Recently, we had a need to execute multiple SQLAlchemy queries in a parallel fashion against a PostgreSQL database with Python 2 and psycopg2. We didn’t really need a full scale multithreading approach, so we turned to gevent. Gevent is a implementation of green threading that uses libevent. This post really isn’t about what threading model is better, as that is great subjective and changes based on your use case and needs.

Making Psycopg2 Coroutine Friendly

So the first thing we need to do to prepare to leverage gevent is make sure psycopg2 is configured properly. Because the main psycopg2 is a C extension, we can not just take advantage of gevent’s monkey patching. Nonetheless, psycopg2 exposes a hook that can be use with coroutine libraries to integrate with the event scheduler. There are a few libraries to help with this such as sqlalchemy_gevent or psycogreen that you can use to automatically set this part up for you. However, the code is fairly short and straight forward. Let’s look at the code from psycogreen, that I use in my applications.

    import psycopg2
    from psycopg2 import extensions

    from gevent.socket import wait_read, wait_write

    def make_psycopg_green():
        """Configure Psycopg to be used with gevent in non-blocking way."""
        if not hasattr(extensions, 'set_wait_callback'):
            raise ImportError(
                "support for coroutines not available in this Psycopg version (%s)"
                % psycopg2.__version__)

        extensions.set_wait_callback(gevent_wait_callback)

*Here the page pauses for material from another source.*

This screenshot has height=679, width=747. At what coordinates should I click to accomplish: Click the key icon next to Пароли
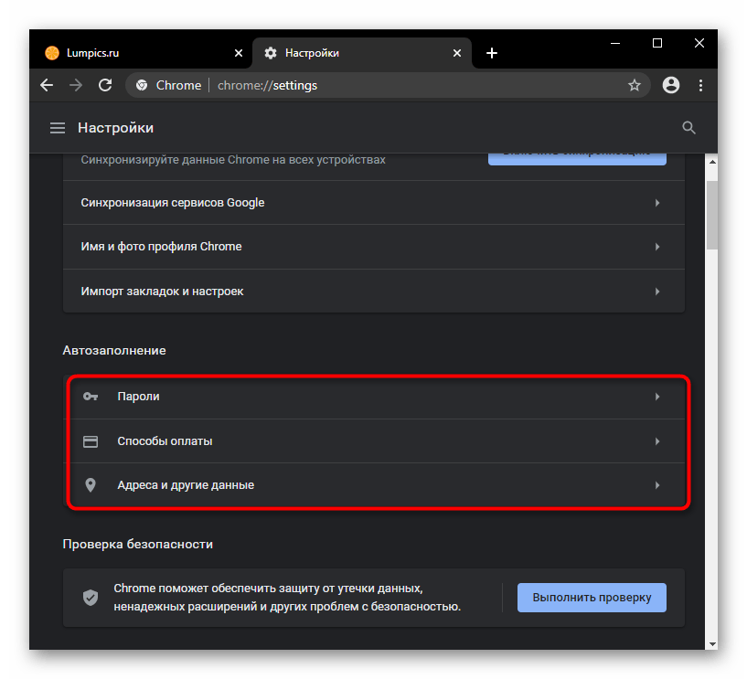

    def gevent_wait_callback(conn, timeout=None):
        """A wait callback useful to allow gevent to work with Psycopg."""
        while True:
            state = conn.poll()
            if state == extensions.POLL_OK:
                break
            elif state == extensions.POLL_READ:
                wait_read(conn.fileno(), timeout=timeout)
            elif state == extensions.POLL_WRITE:
                wait_write(conn.fileno(), timeout=timeout)
            else:
                raise psycopg2.OperationalError(
                    "Bad result from poll: %r" % state)
    

The code above will block the calling thread with a callback if we are busy reading or writing, which will return control back to the event loop that could start working on another thread if one needs to be worked on. The wait_read function blocks the current green let until the connection is ready to read from, and the wait_write does the same thing for writing to the connection.

With psycopg2 ready to work with gevent, we can start writing the code to execute our queries. I’m going to use a few different elements from gevent to control how the queries are executed, how many queries can be run at once, and how the query results are handled. There are many ways to use gevent and workers to accomplish this tasks, and some are quite simpler. My structure is set for future options and growth. I call this structure a QueryPool.

Building our Gevent based QueryPool

The QueryPool consists of an input queue to hold the queries we want to run, an output queue to hold the results, an overseer to load up the input queue, workers to actually get the queries and run them, and finally a function to drive the process.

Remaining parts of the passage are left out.